[Items drawn from a data source]
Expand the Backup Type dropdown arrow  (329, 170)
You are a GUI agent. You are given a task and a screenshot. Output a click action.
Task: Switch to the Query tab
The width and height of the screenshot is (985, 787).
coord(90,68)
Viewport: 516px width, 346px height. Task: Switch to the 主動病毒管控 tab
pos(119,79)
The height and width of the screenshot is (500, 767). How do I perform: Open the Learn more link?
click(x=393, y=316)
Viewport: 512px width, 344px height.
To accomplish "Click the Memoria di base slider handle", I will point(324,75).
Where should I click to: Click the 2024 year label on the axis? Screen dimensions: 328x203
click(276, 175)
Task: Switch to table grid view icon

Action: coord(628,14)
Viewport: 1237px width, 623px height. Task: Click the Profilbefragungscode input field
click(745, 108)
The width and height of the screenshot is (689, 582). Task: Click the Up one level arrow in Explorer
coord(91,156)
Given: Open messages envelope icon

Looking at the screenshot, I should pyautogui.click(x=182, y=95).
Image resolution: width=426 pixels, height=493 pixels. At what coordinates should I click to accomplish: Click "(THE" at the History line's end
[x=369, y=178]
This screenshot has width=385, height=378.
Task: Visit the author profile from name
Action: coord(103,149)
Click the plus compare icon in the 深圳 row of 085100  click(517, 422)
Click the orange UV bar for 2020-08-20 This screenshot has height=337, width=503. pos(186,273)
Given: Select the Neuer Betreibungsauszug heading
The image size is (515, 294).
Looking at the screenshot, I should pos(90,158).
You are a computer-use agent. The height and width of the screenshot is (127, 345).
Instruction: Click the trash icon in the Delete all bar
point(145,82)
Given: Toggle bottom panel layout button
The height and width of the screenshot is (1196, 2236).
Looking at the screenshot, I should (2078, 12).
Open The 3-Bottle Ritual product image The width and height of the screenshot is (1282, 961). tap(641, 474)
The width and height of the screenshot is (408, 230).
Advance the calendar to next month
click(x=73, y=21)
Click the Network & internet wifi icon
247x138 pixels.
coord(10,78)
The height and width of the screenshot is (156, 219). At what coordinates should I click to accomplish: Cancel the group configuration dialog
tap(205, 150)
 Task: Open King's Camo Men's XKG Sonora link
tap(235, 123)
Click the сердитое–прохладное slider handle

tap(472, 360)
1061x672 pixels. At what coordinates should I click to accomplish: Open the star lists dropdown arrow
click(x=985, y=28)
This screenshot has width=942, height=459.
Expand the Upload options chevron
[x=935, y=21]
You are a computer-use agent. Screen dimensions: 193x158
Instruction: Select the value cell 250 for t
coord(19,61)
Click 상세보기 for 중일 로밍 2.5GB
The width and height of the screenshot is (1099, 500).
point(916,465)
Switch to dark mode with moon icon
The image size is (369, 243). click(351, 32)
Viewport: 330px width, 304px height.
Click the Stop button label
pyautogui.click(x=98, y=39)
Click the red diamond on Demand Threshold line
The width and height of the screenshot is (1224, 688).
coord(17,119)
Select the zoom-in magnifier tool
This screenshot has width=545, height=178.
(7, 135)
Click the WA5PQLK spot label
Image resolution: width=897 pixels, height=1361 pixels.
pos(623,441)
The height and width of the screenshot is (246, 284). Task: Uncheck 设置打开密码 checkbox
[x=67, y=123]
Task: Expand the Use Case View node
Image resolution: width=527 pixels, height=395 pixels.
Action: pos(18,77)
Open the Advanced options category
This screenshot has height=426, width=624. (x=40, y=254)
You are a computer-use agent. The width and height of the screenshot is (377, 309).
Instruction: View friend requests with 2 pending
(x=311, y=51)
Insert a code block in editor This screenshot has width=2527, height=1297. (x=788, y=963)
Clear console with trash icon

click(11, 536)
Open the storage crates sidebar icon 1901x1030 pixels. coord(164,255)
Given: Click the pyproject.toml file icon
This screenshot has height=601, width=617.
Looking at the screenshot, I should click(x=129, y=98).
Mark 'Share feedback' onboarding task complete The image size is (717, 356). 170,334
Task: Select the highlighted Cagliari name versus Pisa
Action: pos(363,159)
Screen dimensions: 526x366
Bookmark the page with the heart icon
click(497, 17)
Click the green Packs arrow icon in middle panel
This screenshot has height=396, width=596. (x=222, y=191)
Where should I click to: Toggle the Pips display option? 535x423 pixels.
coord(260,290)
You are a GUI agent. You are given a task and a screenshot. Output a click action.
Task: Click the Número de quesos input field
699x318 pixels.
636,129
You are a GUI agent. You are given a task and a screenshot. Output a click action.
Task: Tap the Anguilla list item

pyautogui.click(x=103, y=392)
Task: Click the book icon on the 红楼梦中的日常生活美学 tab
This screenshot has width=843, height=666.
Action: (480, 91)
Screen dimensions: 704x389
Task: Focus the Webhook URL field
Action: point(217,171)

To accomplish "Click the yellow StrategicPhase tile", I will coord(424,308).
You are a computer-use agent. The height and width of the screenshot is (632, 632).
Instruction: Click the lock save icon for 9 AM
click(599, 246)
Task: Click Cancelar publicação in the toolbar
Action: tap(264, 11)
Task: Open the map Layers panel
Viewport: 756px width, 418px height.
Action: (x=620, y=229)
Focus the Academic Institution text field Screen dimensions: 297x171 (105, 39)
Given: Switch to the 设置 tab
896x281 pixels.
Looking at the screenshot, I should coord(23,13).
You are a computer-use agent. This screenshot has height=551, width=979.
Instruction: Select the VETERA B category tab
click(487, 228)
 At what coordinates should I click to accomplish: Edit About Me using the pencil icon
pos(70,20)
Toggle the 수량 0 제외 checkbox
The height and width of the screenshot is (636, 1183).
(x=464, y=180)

# AIM OF THE TASK:
Recast the records, from the first line through the line containing "I will point(324,75).", as a JSON list of strings with one string per line, leaving out blank lines.

# FULL ANSWER:
[
  "Expand the Backup Type dropdown arrow  (329, 170)",
  "You are a GUI agent. You are given a task and a screenshot. Output a click action.",
  "Task: Switch to the Query tab",
  "The width and height of the screenshot is (985, 787).",
  "coord(90,68)",
  "Viewport: 516px width, 346px height. Task: Switch to the 主動病毒管控 tab",
  "pos(119,79)",
  "The height and width of the screenshot is (500, 767). How do I perform: Open the Learn more link?",
  "click(x=393, y=316)",
  "Viewport: 512px width, 344px height.",
  "To accomplish \"Click the Memoria di base slider handle\", I will point(324,75)."
]